● GIVEN TASK
Reproduce the lines below, renaming every occurrence of "Instruction" to "Command" and leaving everything else unchanged.
********
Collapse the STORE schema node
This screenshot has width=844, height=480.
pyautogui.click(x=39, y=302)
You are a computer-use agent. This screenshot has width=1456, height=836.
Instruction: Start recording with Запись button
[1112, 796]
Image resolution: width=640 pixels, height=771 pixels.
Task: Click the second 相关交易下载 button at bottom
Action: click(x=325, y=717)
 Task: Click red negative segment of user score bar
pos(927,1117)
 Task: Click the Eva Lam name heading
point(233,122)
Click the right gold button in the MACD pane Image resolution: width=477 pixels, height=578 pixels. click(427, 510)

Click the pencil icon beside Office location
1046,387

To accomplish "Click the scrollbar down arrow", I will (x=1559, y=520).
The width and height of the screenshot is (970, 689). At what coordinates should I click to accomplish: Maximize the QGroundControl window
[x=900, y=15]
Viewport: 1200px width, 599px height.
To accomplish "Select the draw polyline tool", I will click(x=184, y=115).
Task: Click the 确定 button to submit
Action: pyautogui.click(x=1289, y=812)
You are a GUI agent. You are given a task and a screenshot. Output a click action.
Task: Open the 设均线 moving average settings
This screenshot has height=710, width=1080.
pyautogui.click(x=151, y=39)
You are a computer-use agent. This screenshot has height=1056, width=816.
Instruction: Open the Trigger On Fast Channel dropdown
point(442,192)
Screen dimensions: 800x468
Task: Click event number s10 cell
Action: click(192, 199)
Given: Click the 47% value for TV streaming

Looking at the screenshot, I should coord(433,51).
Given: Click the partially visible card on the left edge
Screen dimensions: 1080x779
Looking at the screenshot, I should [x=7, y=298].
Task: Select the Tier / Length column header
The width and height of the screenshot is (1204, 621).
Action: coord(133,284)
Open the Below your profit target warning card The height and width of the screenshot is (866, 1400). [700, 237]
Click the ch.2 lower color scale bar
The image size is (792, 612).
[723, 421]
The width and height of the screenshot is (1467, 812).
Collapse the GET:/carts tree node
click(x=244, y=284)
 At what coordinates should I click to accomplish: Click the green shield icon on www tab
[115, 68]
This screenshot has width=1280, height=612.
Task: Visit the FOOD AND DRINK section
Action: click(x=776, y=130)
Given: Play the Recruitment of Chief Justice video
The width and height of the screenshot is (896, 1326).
********
● FULL OUTPUT
Collapse the STORE schema node
This screenshot has width=844, height=480.
pyautogui.click(x=39, y=302)
You are a computer-use agent. This screenshot has width=1456, height=836.
Command: Start recording with Запись button
[1112, 796]
Image resolution: width=640 pixels, height=771 pixels.
Task: Click the second 相关交易下载 button at bottom
Action: click(x=325, y=717)
 Task: Click red negative segment of user score bar
pos(927,1117)
 Task: Click the Eva Lam name heading
point(233,122)
Click the right gold button in the MACD pane Image resolution: width=477 pixels, height=578 pixels. click(427, 510)

Click the pencil icon beside Office location
1046,387

To accomplish "Click the scrollbar down arrow", I will (x=1559, y=520).
The width and height of the screenshot is (970, 689). At what coordinates should I click to accomplish: Maximize the QGroundControl window
[x=900, y=15]
Viewport: 1200px width, 599px height.
To accomplish "Select the draw polyline tool", I will click(x=184, y=115).
Task: Click the 确定 button to submit
Action: pyautogui.click(x=1289, y=812)
You are a GUI agent. You are given a task and a screenshot. Output a click action.
Task: Open the 设均线 moving average settings
This screenshot has height=710, width=1080.
pyautogui.click(x=151, y=39)
You are a computer-use agent. This screenshot has height=1056, width=816.
Command: Open the Trigger On Fast Channel dropdown
point(442,192)
Screen dimensions: 800x468
Task: Click event number s10 cell
Action: click(192, 199)
Given: Click the 47% value for TV streaming

Looking at the screenshot, I should coord(433,51).
Given: Click the partially visible card on the left edge
Screen dimensions: 1080x779
Looking at the screenshot, I should [x=7, y=298].
Task: Select the Tier / Length column header
The width and height of the screenshot is (1204, 621).
Action: coord(133,284)
Open the Below your profit target warning card The height and width of the screenshot is (866, 1400). [700, 237]
Click the ch.2 lower color scale bar
The image size is (792, 612).
[723, 421]
The width and height of the screenshot is (1467, 812).
Collapse the GET:/carts tree node
click(x=244, y=284)
 At what coordinates should I click to accomplish: Click the green shield icon on www tab
[115, 68]
This screenshot has width=1280, height=612.
Task: Visit the FOOD AND DRINK section
Action: click(x=776, y=130)
Given: Play the Recruitment of Chief Justice video
The width and height of the screenshot is (896, 1326).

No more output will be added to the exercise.